TASK BRIEF: Write out exactly the lines below that run from the one containing "Task: Click the Territory ID field box" through the one containing "Image resolution: width=399", both included, with no other lines.

((

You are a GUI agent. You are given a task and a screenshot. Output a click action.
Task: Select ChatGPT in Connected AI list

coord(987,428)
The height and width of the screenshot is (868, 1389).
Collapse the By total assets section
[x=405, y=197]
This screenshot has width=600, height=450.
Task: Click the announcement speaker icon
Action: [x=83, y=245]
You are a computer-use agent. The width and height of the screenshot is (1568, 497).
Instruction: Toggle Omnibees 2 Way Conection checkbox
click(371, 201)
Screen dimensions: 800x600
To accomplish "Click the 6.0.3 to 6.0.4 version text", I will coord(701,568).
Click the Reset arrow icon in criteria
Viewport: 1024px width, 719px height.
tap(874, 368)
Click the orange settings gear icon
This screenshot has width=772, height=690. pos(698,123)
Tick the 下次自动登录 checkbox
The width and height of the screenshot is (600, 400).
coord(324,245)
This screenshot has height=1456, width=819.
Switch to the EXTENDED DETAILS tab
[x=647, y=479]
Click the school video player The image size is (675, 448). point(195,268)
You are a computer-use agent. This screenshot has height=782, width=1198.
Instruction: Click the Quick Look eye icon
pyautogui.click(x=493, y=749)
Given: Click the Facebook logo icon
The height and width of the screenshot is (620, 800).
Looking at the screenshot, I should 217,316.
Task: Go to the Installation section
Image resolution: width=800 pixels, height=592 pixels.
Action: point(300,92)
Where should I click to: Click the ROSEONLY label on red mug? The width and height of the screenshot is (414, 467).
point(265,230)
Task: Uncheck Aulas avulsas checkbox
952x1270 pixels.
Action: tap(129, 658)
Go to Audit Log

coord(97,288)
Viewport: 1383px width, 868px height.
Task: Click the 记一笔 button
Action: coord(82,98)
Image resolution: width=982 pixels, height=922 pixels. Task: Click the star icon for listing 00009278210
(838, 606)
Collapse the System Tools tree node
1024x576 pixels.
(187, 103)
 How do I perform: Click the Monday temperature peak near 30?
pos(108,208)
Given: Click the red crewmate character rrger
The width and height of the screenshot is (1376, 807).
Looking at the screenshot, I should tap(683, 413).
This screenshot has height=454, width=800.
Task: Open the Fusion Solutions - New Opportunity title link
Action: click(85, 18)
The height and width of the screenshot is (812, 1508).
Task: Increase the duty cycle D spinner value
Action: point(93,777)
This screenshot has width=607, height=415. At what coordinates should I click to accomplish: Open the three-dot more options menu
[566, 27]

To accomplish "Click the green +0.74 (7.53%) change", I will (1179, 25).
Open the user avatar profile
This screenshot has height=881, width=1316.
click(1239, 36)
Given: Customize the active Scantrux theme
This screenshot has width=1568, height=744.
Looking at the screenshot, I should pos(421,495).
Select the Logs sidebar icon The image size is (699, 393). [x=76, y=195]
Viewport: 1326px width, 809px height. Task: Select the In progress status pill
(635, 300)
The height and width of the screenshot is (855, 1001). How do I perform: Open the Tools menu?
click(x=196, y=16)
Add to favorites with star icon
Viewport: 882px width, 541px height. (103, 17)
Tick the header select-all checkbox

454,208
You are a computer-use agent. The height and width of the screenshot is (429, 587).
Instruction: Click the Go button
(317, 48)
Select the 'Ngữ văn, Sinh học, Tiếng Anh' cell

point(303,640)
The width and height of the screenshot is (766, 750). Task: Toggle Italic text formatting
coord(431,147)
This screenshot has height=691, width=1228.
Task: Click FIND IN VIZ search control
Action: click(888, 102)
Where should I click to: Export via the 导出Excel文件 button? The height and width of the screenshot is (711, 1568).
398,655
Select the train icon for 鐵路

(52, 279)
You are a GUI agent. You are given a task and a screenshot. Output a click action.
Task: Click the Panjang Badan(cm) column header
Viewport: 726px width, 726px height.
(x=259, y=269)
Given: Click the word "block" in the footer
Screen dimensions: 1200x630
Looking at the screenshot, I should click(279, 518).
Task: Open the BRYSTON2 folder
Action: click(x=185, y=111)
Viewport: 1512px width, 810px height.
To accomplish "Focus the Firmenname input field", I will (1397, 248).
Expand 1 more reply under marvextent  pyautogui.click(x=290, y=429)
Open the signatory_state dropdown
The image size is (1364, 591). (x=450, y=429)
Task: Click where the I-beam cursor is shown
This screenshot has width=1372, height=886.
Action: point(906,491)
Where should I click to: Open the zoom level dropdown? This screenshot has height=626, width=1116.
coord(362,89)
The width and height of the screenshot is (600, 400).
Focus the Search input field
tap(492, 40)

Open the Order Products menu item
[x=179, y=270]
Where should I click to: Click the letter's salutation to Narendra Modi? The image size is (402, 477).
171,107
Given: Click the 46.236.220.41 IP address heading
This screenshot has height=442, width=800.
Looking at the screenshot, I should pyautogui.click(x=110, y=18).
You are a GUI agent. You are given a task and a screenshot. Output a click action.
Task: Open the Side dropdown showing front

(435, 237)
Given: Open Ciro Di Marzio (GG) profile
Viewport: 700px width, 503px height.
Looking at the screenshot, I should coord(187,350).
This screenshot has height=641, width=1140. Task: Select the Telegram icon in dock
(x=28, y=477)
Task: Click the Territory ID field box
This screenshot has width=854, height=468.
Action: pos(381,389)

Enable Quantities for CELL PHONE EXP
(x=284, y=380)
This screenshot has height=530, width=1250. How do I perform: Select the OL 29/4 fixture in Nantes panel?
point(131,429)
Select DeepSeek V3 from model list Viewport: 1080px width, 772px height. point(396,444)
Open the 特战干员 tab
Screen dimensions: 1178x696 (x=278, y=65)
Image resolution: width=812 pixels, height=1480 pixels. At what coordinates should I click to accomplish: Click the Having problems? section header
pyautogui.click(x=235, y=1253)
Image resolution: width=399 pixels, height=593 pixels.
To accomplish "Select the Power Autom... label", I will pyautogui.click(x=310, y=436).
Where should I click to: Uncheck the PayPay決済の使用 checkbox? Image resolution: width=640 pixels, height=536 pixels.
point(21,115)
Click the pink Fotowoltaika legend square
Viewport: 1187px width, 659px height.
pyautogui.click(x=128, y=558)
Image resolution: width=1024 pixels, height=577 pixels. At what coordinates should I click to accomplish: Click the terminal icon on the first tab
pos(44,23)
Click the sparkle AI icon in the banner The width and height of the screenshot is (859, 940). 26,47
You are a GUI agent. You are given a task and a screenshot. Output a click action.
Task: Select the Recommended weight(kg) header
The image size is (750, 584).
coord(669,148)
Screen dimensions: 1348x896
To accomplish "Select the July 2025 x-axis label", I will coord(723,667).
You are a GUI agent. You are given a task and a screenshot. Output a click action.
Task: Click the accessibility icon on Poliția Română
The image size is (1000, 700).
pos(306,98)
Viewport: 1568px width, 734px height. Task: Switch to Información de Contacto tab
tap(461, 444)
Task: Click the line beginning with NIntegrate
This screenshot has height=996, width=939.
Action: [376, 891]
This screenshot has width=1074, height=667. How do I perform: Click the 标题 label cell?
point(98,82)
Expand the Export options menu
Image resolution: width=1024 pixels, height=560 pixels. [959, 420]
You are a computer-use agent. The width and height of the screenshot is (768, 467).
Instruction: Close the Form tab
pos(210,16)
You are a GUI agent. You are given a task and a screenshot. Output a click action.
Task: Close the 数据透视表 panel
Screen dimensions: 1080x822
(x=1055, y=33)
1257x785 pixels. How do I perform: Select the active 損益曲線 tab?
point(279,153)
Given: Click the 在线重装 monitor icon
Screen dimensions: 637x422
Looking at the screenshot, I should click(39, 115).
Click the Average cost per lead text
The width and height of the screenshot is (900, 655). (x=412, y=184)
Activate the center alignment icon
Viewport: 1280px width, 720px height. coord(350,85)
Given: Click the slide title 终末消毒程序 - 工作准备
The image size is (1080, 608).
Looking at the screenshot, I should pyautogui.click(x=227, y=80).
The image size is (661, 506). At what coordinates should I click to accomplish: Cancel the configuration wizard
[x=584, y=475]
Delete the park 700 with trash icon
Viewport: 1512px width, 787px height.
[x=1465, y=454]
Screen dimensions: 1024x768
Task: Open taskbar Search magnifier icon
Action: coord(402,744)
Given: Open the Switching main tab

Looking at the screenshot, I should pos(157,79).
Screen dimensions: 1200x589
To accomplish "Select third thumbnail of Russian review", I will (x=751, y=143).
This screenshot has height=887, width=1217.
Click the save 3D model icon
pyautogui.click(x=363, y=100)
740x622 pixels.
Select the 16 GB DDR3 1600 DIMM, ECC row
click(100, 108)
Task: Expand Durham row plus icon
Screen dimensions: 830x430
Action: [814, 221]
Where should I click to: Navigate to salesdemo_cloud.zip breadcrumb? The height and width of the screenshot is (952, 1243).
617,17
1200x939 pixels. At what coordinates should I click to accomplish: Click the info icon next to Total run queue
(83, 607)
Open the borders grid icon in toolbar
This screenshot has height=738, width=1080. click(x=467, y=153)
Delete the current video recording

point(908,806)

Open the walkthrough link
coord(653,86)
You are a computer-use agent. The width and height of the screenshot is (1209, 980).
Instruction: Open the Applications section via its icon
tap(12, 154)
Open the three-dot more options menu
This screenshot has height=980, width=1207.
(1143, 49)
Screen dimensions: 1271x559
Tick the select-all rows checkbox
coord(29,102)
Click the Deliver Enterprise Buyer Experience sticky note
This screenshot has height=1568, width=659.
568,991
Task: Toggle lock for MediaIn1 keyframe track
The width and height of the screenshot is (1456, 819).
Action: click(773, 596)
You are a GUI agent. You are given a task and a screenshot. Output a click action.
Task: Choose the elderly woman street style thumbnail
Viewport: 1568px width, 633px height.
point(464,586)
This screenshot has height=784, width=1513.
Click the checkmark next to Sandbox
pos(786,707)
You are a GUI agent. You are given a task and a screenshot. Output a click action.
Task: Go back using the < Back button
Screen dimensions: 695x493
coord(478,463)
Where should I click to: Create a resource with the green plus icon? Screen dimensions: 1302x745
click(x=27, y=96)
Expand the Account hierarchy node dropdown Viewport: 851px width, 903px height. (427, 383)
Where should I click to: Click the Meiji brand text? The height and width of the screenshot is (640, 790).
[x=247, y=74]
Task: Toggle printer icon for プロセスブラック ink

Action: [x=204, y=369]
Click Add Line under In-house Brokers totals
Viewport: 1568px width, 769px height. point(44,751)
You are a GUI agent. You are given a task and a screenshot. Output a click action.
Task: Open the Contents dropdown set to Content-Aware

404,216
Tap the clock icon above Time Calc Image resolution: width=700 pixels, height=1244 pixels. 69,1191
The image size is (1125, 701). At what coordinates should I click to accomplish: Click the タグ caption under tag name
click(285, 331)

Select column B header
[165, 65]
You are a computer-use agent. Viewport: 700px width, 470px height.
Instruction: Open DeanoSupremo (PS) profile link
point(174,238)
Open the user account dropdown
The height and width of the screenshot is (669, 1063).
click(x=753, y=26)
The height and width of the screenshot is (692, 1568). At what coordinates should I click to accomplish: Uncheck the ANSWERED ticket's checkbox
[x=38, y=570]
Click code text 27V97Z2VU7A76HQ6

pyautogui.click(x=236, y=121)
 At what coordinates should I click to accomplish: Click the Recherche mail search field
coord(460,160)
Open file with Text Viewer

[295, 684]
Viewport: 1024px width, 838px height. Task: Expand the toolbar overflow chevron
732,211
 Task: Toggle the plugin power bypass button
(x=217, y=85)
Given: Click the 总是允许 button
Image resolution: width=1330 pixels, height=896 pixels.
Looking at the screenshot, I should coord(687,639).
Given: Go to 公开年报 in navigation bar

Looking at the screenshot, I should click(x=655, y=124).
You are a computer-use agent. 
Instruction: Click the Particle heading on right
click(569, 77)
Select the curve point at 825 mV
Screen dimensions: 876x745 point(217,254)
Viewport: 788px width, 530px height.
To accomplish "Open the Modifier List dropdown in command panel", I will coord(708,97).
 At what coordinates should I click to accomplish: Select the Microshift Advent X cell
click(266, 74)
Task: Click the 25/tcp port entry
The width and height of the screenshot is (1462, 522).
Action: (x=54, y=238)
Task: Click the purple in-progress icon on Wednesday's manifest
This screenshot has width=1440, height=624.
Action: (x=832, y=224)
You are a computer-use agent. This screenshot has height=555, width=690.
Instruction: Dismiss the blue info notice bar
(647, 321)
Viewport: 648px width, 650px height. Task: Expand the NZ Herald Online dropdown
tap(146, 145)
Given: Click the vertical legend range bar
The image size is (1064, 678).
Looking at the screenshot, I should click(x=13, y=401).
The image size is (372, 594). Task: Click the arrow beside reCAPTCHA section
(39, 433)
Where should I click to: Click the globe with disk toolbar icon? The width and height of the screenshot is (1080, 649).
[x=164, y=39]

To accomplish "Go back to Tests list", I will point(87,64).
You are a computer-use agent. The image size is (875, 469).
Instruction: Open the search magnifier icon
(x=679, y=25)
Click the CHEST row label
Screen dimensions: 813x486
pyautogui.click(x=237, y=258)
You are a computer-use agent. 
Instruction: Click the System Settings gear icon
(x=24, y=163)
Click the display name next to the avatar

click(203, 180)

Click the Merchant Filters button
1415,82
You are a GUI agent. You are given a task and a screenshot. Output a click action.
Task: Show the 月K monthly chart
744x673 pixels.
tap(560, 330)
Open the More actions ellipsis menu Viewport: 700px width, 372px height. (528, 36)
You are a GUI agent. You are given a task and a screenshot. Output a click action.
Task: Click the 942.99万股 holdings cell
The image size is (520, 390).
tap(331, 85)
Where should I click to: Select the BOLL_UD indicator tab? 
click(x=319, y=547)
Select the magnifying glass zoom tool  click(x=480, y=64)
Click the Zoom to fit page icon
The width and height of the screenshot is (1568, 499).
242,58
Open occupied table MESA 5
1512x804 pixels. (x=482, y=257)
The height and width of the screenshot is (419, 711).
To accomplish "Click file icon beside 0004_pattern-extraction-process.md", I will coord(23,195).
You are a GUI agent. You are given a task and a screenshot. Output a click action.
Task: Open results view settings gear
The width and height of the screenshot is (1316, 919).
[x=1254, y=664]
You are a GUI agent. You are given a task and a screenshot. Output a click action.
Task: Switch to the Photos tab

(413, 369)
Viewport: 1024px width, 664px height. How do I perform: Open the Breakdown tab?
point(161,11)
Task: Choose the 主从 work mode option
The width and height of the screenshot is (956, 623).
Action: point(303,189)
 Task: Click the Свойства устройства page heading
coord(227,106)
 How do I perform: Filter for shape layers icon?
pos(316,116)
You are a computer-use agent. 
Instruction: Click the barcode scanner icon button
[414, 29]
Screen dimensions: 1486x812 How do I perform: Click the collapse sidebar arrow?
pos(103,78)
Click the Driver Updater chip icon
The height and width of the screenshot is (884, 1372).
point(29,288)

))

RESPONSE TO THIS TASK:
Task: Click the Territory ID field box
This screenshot has width=854, height=468.
Action: pos(381,389)

Enable Quantities for CELL PHONE EXP
(x=284, y=380)
This screenshot has height=530, width=1250. How do I perform: Select the OL 29/4 fixture in Nantes panel?
point(131,429)
Select DeepSeek V3 from model list Viewport: 1080px width, 772px height. point(396,444)
Open the 特战干员 tab
Screen dimensions: 1178x696 (x=278, y=65)
Image resolution: width=812 pixels, height=1480 pixels. At what coordinates should I click to accomplish: Click the Having problems? section header
pyautogui.click(x=235, y=1253)
Image resolution: width=399 pixels, height=593 pixels.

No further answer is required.